G protein-coupled receptors are seven transmembrane domain proteins that regulate a diverse array of cellular functions primarily through G protein-mediated signaling. GPCR function can be regulated by different ligands that are classified as agonists, partial agonists, antagonists or inverse agonists. However, many GPCRs exhibit a degree of basal or ligand-independent activity. Full and partial agonists stabilize a conformation of the receptor that can couple to G proteins. Neutral antagonists are believed to bind to all receptor conformations indiscriminately and block the binding of other ligands, thus having no effect on second messenger signal transduction pathways. In contrast, inverse agonists bind to and stabilize the inactive conformation causing a decrease in basal activity. However, the molecular mechanisms for basal activity, ligand binding and their activation and inhibition of G proteins are poorly understood, largely because receptors exist in a dynamic ensemble of conformations that are difficult to isolate. Here we investigate the activation of the G protein (Gs) by the beta 2Adrenergic Receptor (beta2AR) by using a purified receptor reconstituted into recombinant HDL particles with a stoichiometric excess of Gs.

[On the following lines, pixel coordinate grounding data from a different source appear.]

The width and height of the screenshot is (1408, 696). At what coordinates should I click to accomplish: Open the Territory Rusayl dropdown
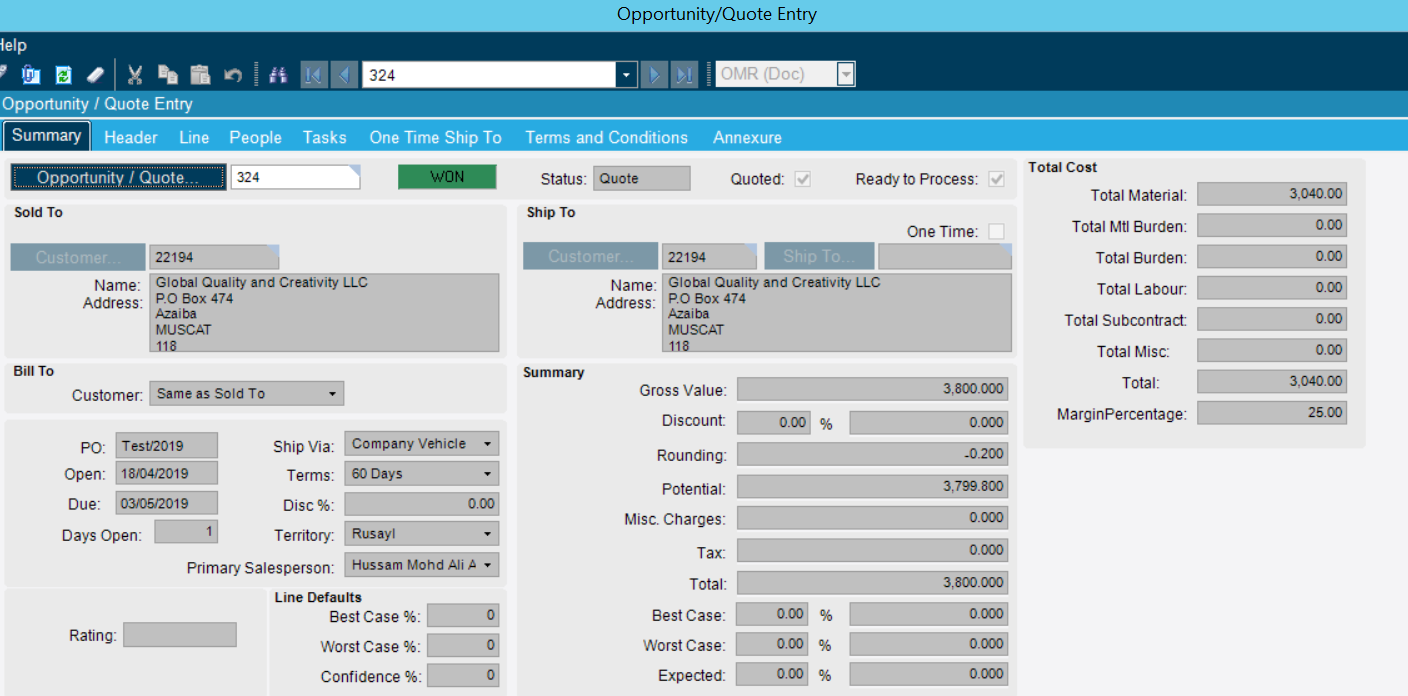(x=487, y=534)
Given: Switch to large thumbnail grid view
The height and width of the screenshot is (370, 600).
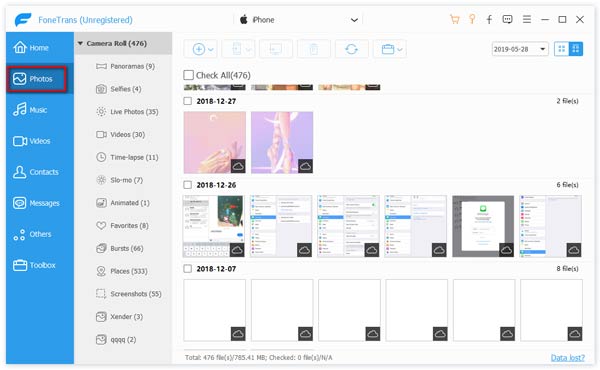Looking at the screenshot, I should coord(576,49).
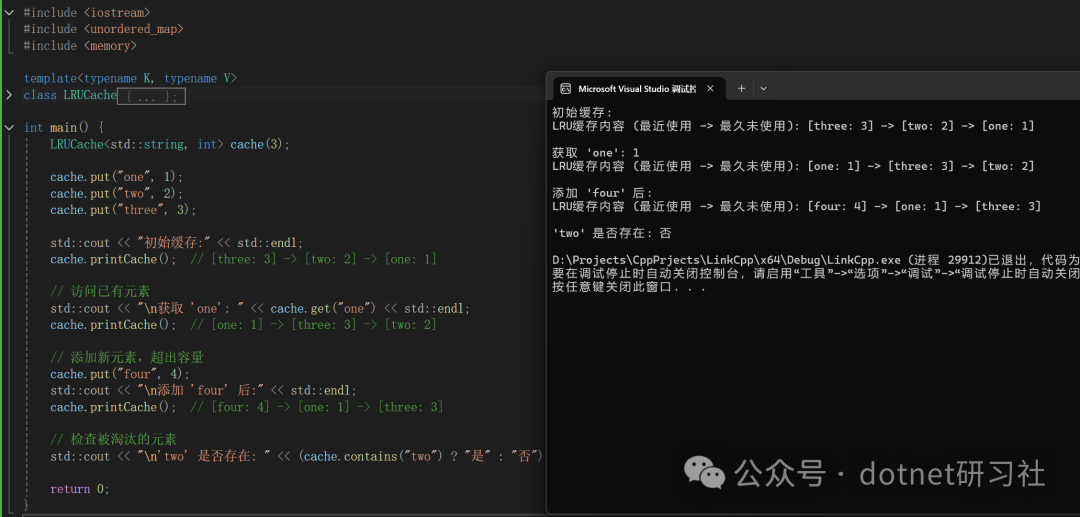Click the WeChat logo watermark icon

pos(704,474)
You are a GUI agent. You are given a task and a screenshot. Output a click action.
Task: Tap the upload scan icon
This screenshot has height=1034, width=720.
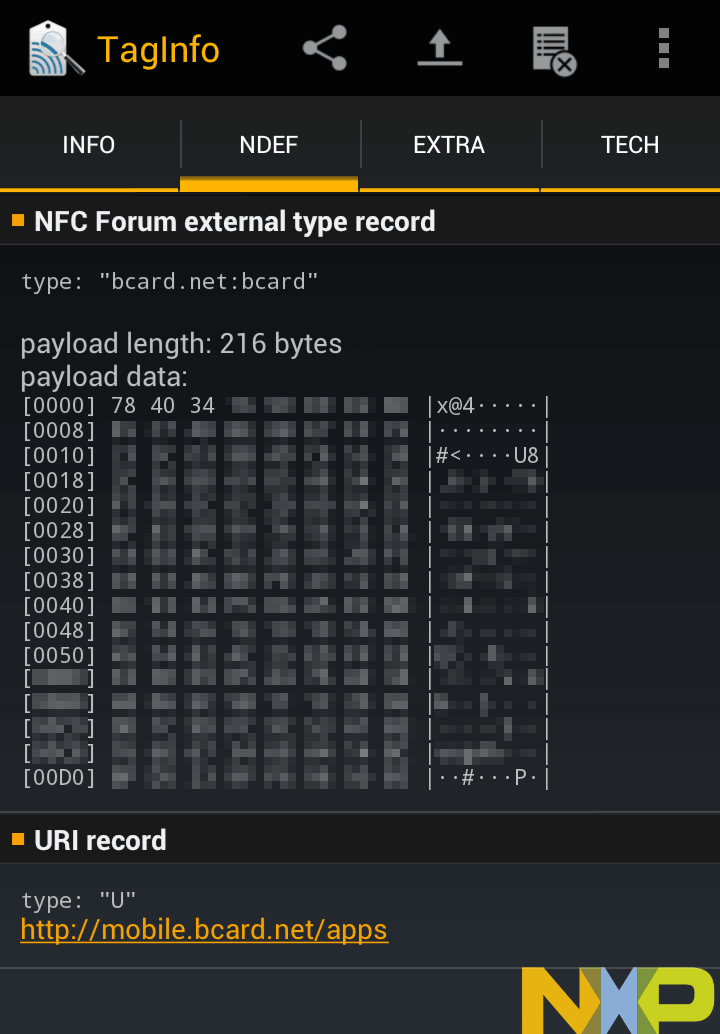[x=439, y=48]
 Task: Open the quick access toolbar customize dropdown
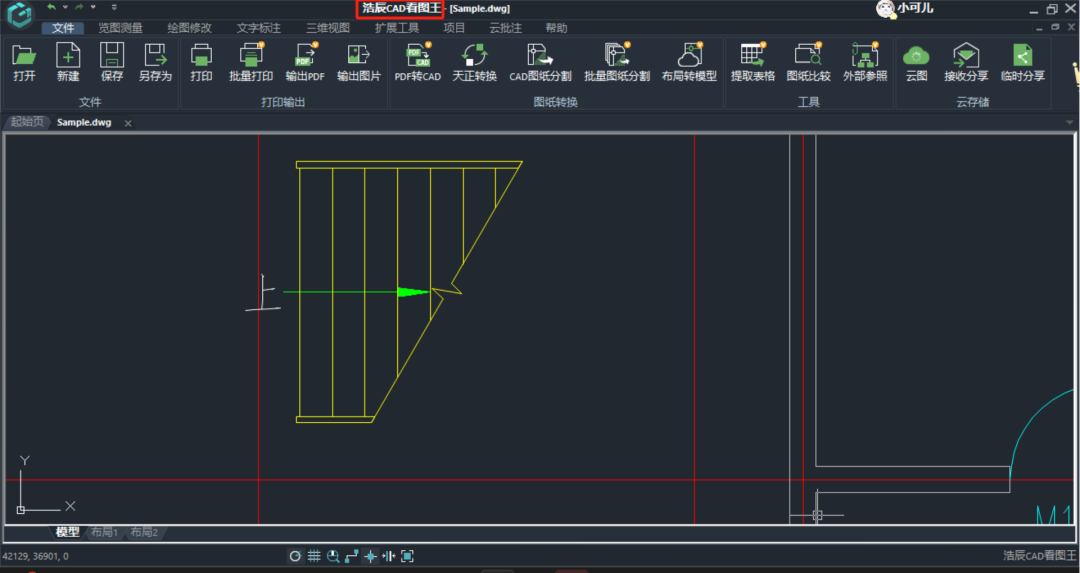(x=114, y=7)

The beta2AR was site-specifically labeled with a small, environmentally sensitive fluorophore allowing direct monitoring of ligand- and Gs induced conformational changes. In the absence of an agonist, the beta2AR and Gs can be trapped in a complex that is nucleotide-free. Formation of this complex is enhanced by the agonist isoproterenol, and disrupted by the addition of saturating amounts of guanine nucleotides. The inverse agonist ICI prevents the formation of the complex but it is unable to disrupt the pre-formed complex. Saturation and ligand inhibition assays used to further characterize this complex revealed unexpectedly that the nucleotide-free beta2AR-Gs complex does not bind to the antagonist alprenolol. Moreover, binding is recovered by addition of guanine nucleotides. These results provide insights into G protein-induced conformational changes in the beta2AR and the structural basis for ligand efficacy. More importantly, we provide evidence that argues against the existence of "neutral" antagonists. Thus a re-evaluation of current GPCR binding theory and experimental design is required.